In Pennsylvania v. Mimms, 434 U.S. 106, 98 S.Ct. 330, 54 L.Ed.2d 331 (1977), the United States Supreme Court set forth the bright-line rule that law enforcement officers may, as a matter of course, order the driver to exit a lawfully stopped vehicle. Two decades later the Court in Maryland v. Wilson, 519 U.S. 408, 117 S.Ct. 882, 137 L.Ed.2d 41 (1997), extended this per se rule to apply to passengers of lawfully stopped vehicles. In both cases, the Court employed a balancing test to determine whether the police acted reasonably. Mimms, 434 U.S. at 109,98 S.Ct. 330; Wilson, 519 U.S. at 413,117 S.Ct. 882. The public interest in officer safety was weighed against the personal liberty interest that individuals have to be free from arbitrary government interference. Mimms, 434 U.S. at 109,98 S.Ct. 330; Wilson, 519 U.S. at 413,117 S.Ct. 882. The Mimms Court concluded that on the public interest side of the balance officer safety was a "legitimate and weighty" concern and that it would be unreasonable to require the police "to take unnecessary risks in the performance of their duties." Mimms, 434 U.S. at 110,98 S.Ct. 330 (internal citation omitted). On the other side of the balance, the Court considered the additional intrusion of asking the driver to exit the vehicle to be "de minimis." Id. at 111, 98 S.Ct. 330. Determining that a request by the police for the driver to exit a lawfully stopped vehicle was "at most a mere inconvenience," the Court concluded that the interest in officer safety outweighed an individual's privacy interest. Id.
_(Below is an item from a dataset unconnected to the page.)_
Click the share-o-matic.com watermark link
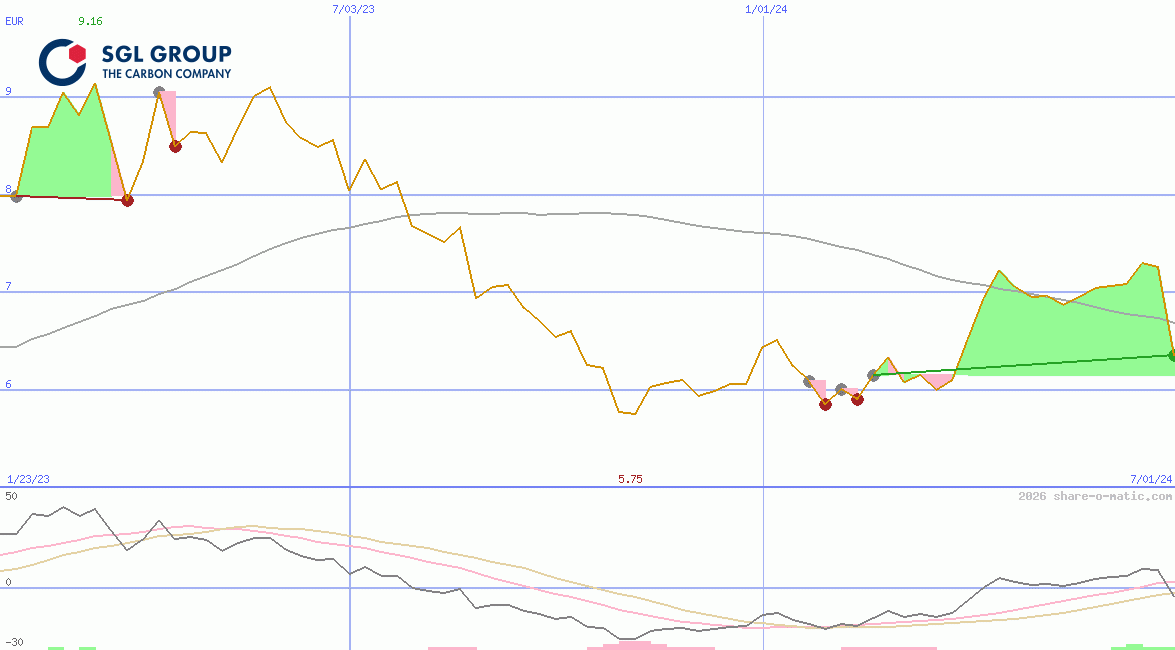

This same balancing test was applied in Wilson where the court concluded:

"On the personal liberty side of the balance, the case for the passengers is in one sense stronger than that for the driver. There is probable cause to believe that the driver has committed a minor vehicular offense, but there is no such reason to stop or detain the passengers. But as a practical matter, the passengers are already stopped by virtue of the stop of the vehicle. The only change in their circumstances which will result from ordering them out of the car is that they will be outside of, rather than inside of, the stopped car. Outside the car, the passengers will be denied access to any possible weapon that might be concealed in the interior of the passenger compartment. It would seem that the possibility of a violent encounter stems not from the ordinary reaction of a motorist stopped for a speeding violation, but from the fact that evidence of a more serious crime might be uncovered during the stop. And the motivation of a passenger to employ violence to prevent apprehension of such a crime is every bit as great as that of the driver."

Wilson, 519 U.S. at 413-14, 117 S.Ct. 882. The Court also noted that the risk of harm to the police is reduced when they "routinely exercise unquestioned command of the situation." Id. at 414, 117 S.Ct. 882 (internal citation omitted). Moreover, the dangers faced by the police in a traffic stop were likely greater when passengers were present in a stopped vehicle. Id. The Court ultimately held that even though "there is not the same basis for ordering the passengers out of the car as there is for ordering the driver out, the additional intrusion on the passenger is minimal" and thus the police could order passengers to exit the vehicle pending completion of the stop. Id. at 414-15, 117 S.Ct. 882.

Recently, in Walls v. State, 714 N.E.2d 1266 (Ind.Ct.App.1999), reh'g denied, a panel of this court held that when a passenger of a car that has been lawfully stopped exits the car and walks away, a police officer may not as a matter of routine practice order the passenger to return to the car. In Walls, a police officer observed a car make...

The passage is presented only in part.